> **Short task**: Print every entry below verbatim, line for line, leaving out the pictures.

(Pointing data for pages and screens)

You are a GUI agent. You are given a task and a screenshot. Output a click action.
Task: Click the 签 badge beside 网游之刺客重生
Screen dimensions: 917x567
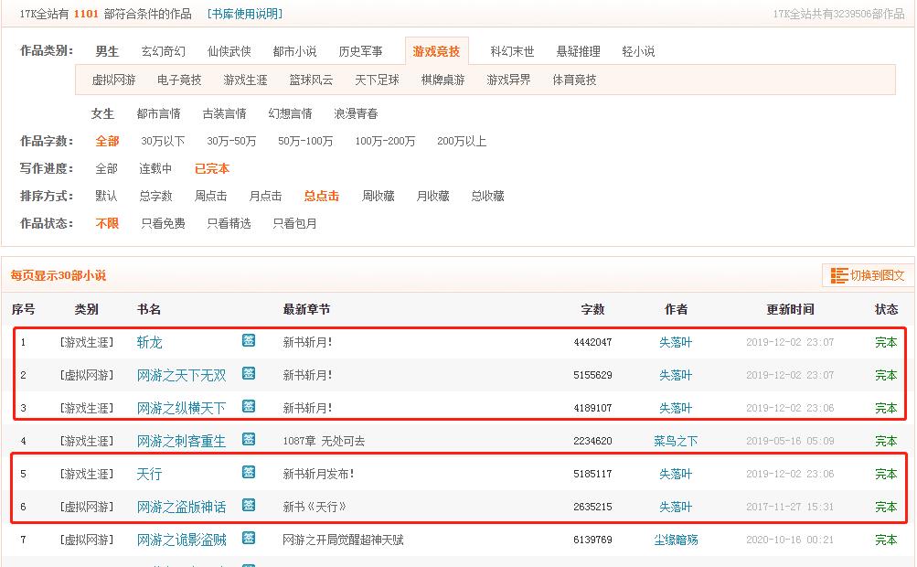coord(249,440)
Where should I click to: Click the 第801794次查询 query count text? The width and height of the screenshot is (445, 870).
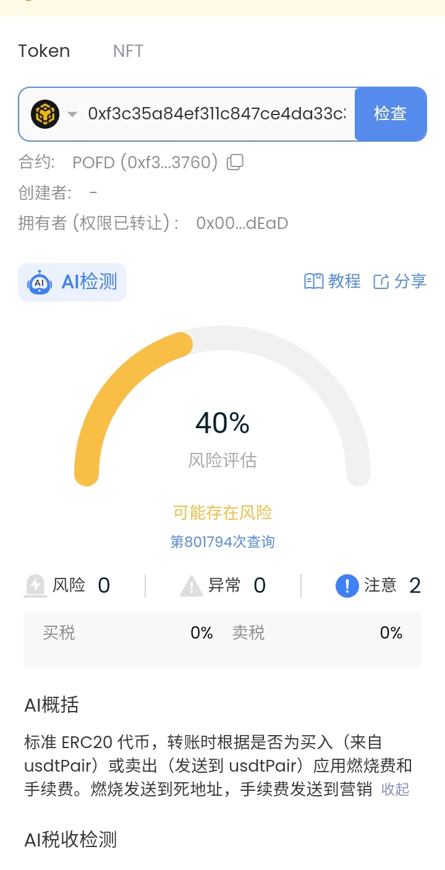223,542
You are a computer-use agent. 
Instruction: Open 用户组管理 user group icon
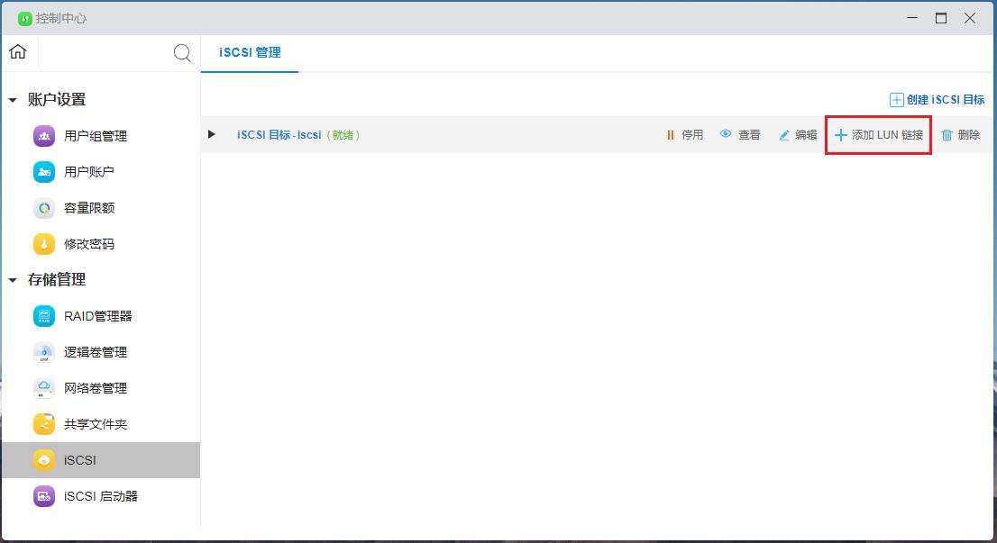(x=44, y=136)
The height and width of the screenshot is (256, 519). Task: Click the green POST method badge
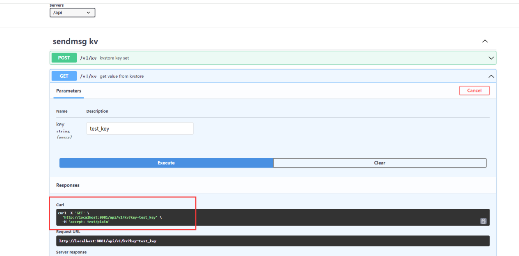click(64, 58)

> **Result of the task**:
You are a GUI agent. You are given a task and a screenshot. Output a click action.
Task: Click the 签 badge beside 网游之刺客重生
Screen dimensions: 917x567
coord(249,440)
Where should I click to: Click the 第801794次查询 query count text? The width and height of the screenshot is (445, 870).
223,542
You are a computer-use agent. 
Instruction: Open 用户组管理 user group icon
(x=44, y=136)
The height and width of the screenshot is (256, 519). Task: Click the green POST method badge
click(64, 58)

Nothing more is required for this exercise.